● **Passage du texte**
►
Le jeune roi David se conseilla à ses barons et à ceux de son pays, par grand’délibération ; et quand il fut assez conseillé sur ces requêtes, il répondit aux messages et dit : « Seigneurs, nous et tous nos barons nous merveillons durement de ce que vous nous requérez de par le roi votre seigneur, car nous ne trouvons mie en nos anciens registres ni ne tenons que le royaume d’Escosse soit de rien sujet, ni doit être, au roi d’Angleterre, ni par hommage ni autrement ; ni oncques messire le roi notre père, de bonne mémoire, ne voulut faire hommage à ses devanciers rois d’Angleterre, pour guerre qu’on lui en fît ; aussi n’ai-je point conseil ni volonté du faire. En après, notre père le roi Robert conquit la cité de Bervich[2], par droite guerre, sur le roi d’Angleterre son père, et la tint tout le cours de sa vie, comme son bon héritage ; aussi le pensé-je bien à tenir, et en ferai mon pouvoir. Si vous requiers que vous veuillez prier au roi, de qui la sœur nous avons, qu’il nous veuille laisser en cette franchise que nos devanciers ont été, et jouir de ce que le roi notre père conquit et maintint toute sa vie paisiblement, et que encontre ne veuille croire nul mauvais conseil ; car si un autre nous vouloit faire tort, si nous devroit-il aider à défendre, pour l’amour de sa sœur que nous avons à femme.

Les messages répondirent : « Sire, nous avons bien entendu votre réponse ; si la rapporterons à notre sire le roi, en telle manière que dit l’avez. » Puis prindrent congé et revindrent arrière à leur seigneur le roi d’Angleterre et à son conseil. Si recordèrent toutes les paroles que le jeune roi d’Escosse avoit répondu à leur requête. Lequel rapport ne plut mie bien au roi Édouard ni à son conseil ; ainçois fit mander à Londres à un jour de parlement tous ses barons, chevaliers et conseils des bonnes villes de son royaume, pour avoir sur ce conseil et mûre délibération.

Ce terme pendant vint messire Robert d’Artois de Brabant en Angleterre[3], en guise de marchand, qui étoit déchassé du roi Philippe de France, si comme vous avez ouï ; et lui avoit le duc de Brabant conseillé qu’il se traist cette part, au cas qu’il ne pourroit nulle part demeurer paisiblement en France ni en l’Empire. Si le reçut le jeune roi anglois liement, et le retint volontiers de-lez lui et de son conseil ; et lui assigna le comté de Richemont[4] qui avoit été à ses devanciers.
◄
● **Extrait de données**
►
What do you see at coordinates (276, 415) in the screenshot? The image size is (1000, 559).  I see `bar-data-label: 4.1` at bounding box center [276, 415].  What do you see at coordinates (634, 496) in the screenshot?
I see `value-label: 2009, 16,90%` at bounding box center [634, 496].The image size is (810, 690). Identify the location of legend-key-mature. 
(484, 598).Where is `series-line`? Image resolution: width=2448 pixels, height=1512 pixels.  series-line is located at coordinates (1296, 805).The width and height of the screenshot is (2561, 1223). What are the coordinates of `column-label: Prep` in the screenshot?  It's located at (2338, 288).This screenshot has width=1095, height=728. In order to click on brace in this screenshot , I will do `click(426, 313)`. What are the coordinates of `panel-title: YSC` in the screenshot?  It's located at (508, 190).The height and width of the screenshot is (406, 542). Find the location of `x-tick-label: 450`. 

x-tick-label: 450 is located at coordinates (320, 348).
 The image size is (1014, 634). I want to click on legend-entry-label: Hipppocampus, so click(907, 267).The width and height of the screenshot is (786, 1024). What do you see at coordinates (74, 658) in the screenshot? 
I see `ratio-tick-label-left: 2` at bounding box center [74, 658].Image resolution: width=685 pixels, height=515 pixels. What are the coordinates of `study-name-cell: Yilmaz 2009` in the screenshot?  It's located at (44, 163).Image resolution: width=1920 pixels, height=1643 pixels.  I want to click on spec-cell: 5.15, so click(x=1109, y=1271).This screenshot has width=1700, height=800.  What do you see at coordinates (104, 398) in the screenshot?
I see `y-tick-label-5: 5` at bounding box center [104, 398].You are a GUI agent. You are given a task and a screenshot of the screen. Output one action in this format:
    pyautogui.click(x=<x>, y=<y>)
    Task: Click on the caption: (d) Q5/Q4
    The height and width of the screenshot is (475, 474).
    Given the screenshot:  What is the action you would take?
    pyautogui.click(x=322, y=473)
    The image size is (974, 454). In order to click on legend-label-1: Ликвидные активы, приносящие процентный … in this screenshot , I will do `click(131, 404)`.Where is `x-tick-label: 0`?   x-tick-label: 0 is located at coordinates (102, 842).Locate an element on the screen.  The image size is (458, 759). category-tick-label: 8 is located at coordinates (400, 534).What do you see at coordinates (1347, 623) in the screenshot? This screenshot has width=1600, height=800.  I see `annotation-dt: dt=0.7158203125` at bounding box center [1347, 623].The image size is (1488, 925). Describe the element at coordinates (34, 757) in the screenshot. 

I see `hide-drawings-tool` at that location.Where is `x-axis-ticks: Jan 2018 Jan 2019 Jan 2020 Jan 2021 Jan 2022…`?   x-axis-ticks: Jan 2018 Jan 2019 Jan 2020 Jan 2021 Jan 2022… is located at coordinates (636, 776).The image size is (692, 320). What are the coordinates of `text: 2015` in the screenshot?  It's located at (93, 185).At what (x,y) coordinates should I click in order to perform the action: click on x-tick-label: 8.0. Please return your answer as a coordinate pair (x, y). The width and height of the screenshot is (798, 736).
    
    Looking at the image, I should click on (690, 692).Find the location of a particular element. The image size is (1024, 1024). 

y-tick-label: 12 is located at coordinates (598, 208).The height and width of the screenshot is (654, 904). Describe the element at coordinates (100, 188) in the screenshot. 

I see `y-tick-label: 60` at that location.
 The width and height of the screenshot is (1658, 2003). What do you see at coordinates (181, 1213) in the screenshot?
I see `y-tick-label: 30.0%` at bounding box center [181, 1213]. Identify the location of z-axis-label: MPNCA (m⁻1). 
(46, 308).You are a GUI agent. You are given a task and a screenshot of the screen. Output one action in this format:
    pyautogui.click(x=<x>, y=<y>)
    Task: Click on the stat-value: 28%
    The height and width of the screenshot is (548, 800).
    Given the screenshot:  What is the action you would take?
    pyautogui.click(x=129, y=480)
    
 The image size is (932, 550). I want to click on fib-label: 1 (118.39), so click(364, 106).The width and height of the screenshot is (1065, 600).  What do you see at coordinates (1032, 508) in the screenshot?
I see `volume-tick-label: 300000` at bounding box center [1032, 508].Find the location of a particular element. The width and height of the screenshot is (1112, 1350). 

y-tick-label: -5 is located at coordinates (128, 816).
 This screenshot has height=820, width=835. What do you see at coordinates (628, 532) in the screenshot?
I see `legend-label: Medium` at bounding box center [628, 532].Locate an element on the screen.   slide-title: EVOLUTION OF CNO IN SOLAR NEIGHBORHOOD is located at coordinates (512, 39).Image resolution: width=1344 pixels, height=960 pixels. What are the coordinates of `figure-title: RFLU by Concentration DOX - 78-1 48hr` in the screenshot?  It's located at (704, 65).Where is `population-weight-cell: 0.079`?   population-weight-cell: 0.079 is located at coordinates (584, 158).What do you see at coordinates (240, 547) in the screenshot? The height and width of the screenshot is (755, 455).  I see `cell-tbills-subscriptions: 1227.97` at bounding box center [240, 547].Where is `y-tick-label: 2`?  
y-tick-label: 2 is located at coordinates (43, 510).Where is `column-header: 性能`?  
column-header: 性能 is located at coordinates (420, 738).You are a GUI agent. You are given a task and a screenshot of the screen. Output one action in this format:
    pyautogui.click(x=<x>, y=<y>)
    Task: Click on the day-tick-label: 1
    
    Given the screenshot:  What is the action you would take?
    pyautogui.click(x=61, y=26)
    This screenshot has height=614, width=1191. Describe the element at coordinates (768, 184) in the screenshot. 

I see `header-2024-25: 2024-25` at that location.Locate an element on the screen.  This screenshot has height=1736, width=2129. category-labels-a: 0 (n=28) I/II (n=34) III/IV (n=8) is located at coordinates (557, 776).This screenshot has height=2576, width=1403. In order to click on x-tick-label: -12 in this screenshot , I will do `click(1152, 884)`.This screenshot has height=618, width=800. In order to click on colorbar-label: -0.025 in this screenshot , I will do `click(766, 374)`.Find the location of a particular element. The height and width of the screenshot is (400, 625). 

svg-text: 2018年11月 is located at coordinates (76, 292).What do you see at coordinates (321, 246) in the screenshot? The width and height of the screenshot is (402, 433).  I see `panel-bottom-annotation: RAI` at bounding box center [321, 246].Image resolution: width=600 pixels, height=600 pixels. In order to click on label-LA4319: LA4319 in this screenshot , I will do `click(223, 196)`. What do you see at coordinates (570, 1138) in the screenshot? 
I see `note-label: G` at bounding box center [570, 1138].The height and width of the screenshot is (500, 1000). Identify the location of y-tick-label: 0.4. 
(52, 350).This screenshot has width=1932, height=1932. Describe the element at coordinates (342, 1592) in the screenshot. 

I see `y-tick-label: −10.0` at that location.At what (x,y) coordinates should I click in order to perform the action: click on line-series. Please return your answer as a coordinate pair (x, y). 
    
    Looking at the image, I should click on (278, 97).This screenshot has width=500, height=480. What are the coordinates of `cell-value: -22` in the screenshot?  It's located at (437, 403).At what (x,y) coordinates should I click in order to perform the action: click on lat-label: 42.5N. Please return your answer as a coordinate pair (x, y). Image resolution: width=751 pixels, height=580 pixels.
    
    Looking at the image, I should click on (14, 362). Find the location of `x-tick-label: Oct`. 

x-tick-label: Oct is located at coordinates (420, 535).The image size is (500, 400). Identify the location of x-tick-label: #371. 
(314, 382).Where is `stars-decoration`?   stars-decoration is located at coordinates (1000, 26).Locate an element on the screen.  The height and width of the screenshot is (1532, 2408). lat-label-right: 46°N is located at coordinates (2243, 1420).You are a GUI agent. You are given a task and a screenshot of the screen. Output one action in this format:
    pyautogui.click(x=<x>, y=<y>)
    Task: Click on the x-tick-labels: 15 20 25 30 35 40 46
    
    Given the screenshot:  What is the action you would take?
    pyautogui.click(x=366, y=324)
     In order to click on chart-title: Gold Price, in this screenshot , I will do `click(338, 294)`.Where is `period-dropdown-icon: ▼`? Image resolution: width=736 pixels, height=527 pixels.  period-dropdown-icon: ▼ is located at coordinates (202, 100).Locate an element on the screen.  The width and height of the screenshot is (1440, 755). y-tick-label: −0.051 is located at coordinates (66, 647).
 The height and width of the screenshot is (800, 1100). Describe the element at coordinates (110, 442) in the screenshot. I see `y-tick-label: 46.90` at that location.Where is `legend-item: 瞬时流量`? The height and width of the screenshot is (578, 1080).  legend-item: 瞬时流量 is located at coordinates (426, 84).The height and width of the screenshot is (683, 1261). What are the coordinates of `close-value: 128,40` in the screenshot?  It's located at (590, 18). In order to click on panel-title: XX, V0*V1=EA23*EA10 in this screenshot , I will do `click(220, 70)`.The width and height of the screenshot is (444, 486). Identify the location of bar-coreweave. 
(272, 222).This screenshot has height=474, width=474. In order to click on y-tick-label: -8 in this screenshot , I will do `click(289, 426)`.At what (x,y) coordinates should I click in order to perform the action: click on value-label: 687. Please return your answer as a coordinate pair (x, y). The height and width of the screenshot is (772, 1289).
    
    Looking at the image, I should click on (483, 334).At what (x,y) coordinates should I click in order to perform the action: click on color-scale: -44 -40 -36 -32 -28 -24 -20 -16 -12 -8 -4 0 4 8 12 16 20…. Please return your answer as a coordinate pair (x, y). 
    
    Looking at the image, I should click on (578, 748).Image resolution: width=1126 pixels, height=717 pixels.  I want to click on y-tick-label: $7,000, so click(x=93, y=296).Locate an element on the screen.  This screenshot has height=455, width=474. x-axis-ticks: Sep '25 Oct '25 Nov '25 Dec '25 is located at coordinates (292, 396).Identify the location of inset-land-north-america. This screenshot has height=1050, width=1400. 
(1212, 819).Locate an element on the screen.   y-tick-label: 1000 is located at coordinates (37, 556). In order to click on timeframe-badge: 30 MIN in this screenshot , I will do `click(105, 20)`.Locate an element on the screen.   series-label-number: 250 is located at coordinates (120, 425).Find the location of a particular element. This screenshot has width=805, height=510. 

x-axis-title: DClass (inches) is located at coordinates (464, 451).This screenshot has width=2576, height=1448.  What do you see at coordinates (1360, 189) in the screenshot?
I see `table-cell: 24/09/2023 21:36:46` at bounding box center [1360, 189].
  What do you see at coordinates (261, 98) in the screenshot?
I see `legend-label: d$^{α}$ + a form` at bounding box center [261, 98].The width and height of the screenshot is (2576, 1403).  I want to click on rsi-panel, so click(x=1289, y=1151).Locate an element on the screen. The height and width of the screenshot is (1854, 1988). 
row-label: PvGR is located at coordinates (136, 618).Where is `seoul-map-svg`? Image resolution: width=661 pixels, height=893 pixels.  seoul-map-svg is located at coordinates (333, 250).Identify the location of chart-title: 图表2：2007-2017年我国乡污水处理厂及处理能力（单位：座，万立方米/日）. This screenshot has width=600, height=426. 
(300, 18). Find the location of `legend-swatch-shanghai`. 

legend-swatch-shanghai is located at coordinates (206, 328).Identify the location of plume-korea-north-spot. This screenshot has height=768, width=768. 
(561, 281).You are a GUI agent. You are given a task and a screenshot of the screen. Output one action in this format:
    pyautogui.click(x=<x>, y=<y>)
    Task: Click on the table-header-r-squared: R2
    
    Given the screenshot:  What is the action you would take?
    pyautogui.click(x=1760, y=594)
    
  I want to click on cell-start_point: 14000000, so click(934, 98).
◄
● **Consigne 1**
Relevez toutes les personnes que le passage du texte désigne par un nom propre, dans l'ordre où elles apparaissent.
● **Consigne 2**
D'après le passage du texte, quel comté le jeune roi anglais assigna-t-il à Robert d'Artois, s'il vous plaît ?

● **Résultat de l'exercice 1**
Le roi David, le roi Robert, le roi Édouard, messire Robert d'Artois, le roi Philippe de France.

● **Résultat de l'exercice 2**
Le comté de Richemont.